[Cryptanalysis] ELF64 - PID Encryption

 

crypt 함수가 predictable한건 알겠는데 대체 pid 값을 어떻게 예측하란건지 싶었습니다. 그런데 이래저래 찾아보니 pid 값은 대부분의 시스템에서 그냥 선형으로 증가하니, 일단 아무 인자나 줘서 한 번 실행한 후에 그 순간의 pid 값을 찾고 대충 +100 정도 더한 값을 가지고 있다가 주구장창 난사하면 얻어걸리겠다는 생각이 들었습니다.

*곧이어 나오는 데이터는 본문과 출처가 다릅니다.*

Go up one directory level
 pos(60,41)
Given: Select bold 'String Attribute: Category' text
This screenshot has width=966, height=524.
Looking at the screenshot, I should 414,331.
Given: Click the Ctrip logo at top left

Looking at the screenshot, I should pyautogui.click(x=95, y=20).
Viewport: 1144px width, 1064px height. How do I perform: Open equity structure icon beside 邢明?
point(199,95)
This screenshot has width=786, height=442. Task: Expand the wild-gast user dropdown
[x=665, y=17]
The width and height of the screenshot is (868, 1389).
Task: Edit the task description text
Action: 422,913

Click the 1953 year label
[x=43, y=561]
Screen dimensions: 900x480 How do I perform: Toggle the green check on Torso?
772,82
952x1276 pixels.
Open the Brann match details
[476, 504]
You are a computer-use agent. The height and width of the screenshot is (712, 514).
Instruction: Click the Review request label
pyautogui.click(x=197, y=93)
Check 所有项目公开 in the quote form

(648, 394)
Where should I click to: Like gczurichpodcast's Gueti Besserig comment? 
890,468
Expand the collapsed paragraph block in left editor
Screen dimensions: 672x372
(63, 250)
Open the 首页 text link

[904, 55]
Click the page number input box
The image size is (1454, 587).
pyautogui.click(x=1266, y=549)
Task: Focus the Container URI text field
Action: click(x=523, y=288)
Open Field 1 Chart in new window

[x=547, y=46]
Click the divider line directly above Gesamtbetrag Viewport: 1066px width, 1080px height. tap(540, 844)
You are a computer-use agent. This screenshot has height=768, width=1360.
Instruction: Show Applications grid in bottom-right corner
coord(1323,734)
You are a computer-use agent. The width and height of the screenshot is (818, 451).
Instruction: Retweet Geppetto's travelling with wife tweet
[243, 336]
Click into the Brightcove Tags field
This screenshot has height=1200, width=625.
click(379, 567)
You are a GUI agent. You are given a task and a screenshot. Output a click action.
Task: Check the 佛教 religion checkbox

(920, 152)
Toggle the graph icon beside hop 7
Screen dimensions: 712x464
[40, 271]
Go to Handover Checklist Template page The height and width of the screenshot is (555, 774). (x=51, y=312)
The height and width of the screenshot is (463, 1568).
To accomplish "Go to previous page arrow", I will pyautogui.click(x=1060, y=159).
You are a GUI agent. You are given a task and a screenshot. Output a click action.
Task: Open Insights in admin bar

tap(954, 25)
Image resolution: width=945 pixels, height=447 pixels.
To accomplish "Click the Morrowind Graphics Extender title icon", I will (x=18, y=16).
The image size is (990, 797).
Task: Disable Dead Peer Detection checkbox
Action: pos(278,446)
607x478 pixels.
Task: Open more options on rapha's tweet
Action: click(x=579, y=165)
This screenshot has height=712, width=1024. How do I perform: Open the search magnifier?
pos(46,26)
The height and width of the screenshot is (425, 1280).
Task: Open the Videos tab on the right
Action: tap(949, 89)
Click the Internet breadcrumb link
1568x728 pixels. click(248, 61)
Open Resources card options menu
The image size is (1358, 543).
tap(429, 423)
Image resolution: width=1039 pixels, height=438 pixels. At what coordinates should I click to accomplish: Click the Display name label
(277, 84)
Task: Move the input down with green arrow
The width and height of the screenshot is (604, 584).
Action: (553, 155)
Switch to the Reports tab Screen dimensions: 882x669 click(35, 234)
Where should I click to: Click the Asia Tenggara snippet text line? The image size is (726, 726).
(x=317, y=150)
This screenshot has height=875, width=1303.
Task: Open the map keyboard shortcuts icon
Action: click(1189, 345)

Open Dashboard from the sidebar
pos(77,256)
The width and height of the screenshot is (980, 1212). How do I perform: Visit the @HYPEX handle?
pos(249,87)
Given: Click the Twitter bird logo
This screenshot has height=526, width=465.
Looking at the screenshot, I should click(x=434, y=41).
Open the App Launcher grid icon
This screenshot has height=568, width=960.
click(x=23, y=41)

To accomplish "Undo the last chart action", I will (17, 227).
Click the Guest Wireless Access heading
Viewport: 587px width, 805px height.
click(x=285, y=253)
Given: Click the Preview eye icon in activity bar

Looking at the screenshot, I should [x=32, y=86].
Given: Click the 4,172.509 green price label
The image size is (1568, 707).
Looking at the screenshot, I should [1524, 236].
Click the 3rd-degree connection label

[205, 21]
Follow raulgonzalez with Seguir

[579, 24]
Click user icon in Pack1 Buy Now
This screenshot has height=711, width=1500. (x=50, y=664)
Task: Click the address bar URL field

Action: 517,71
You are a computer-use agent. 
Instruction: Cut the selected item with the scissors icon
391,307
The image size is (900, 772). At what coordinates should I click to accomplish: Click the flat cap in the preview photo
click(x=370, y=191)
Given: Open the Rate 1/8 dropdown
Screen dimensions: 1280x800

I know that crypt function is predictable, but how to predict pid...?? pid value is linearly increased on almost every OS. Once you execute the program using arbitrary argument, you can earn current pid value. Then calculate the crypt function result using about pid+100, send it into system repeatly. It will be works.

#include <crypt.h>
#include <stdio.h>
#include <stdlib.h>
#include <string.h>
#include <sys/types.h>
#include <unistd.h>
#include <bits/stdc++.h>
using namespace std;
int main(){
  char tmp[100];
  char ccc[100] = "$1$awesome$hZBbDTmdV9OqimBHatO7F.";
  for (int i = 0;; i++) {
    snprintf(tmp, sizeof(tmp), "%i", i);
    if (strcmp(ccc, crypt(tmp, "$1$awesome")) ==
        0) {
      printf("%d ", i);
      snprintf(tmp, sizeof(tmp), "%i", i+100);
      string ans =
          crypt(tmp, "$1$awesome");
      cout << "./ch21 ";
      for(int i = 0; i < ans.size(); i++){
        char c = ans[i];
        if(c == '$') cout << "\\$";
        else cout << c;
      }
      cout << '\n';
      break;
    }
  }
}

C는 문자열을 다루기 너무 불편합니다 흙

It is really hard to control string in C.. :(

 

난사 결과 bash shell 획득에 성공했습니다. .passwd 파일을 읽으면 됩니다.

I succeed to earn bash shell. Now you can read the .passwd file.